Back in 2008, 20 percent of scientists reported using brain-enhancing drugs. And I spoke with dozens of readers who had complex regimens, including, for example, a researcher at the MIT-affiliated Whitehead Institute for Biomedical Research. “We aren’t the teen clubbers popping uppers to get through a hard day running a cash register after binge drinking,” the researcher told me. “We are responsible humans.” Responsible humans trying to get an edge in incredibly competitive and cognitively demanding fields. Then there is transcranial brain stimulation, which is already being practiced by dedicated DIYers because of tantalizing results like this, despite limited clinical evidence about its efficacy.

And part of Google Glass’s divisiveness stems from its prospective ability to enhance one’s social awareness or provide contextual help in conversations; the company Social Radar has already released an app for Glass that shows social network information for people who are in the same location as you are. A regular app called MindMeld listens to conference calls and provides helpful links based on what the software hears you talking about. Both are one more step to integrating digital information directly into how we think as prosthetic knowledge.

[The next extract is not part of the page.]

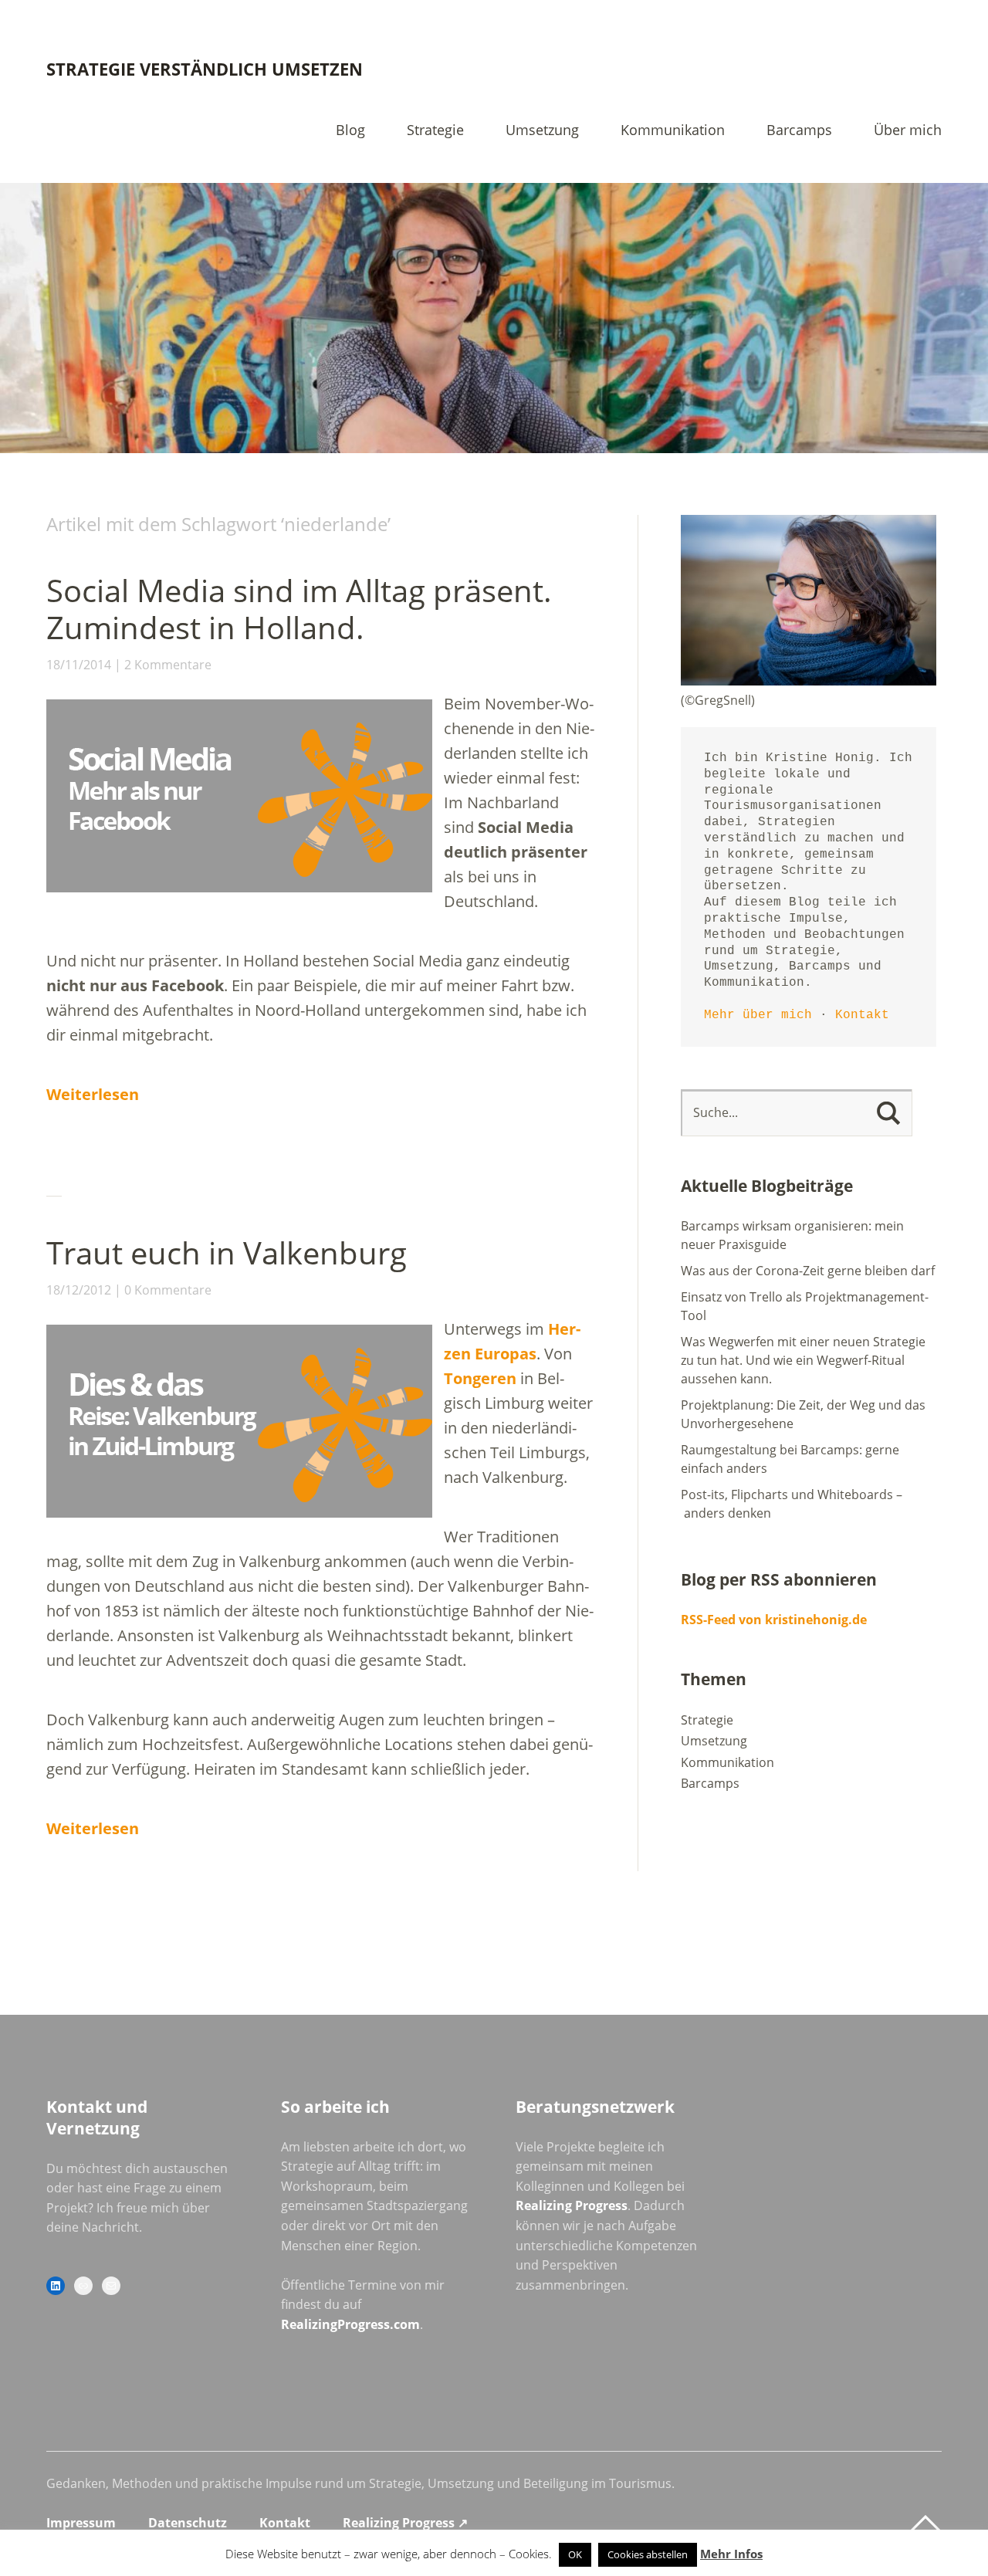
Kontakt (862, 1015)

Burning Out The Candle At Both Ends

Noting that only 30 percent of American workers say they are engaged with their jobs, Krystal D’Costa wants us to start taking the problem of burnout seriously:

Burnout is a work-related disorder that results from prolonged experiences of stress, which can stem from work overload, role ambiguity, a lack of autonomy, and low social support. It’s characterized by a lengthy list of symptoms including exhaustion, disinterest, boredom, heightened irritability, feeling unappreciated, loss of concentration and feelings of detachment. And if allowed to fester, burnout can result in depression, substance abuse, and make you more susceptible to illnesses overall. …

Search for “burnout” and the majority of the news results you’ll found are Canadian or based in the EU. The scarce recognition of burnout in the United States is noticeable and what exists reads like the same general piece over and over again.

We’re dancing around the topic despite the potentially serious impact of burnout because there is also be a degree of stigma in the assignment, particularly in a market where jobs are still somewhat difficult to come by and employees may feel pressure to perform (or appear as if they are). Burnout suggests you don’t fit with the company—that you can’t cut it. It implies that you’re not a prime candidate.

Denial, which is a huge factor in the progression of burnout, is also at work on a larger social level: we acknowledge the problem with general self-help articles, but place the burden of diagnosis and treatment largely on the individual with suggested tips for identifying and managing symptoms. This overlooks the ways in which organizational and social structures can create a setting for burnout.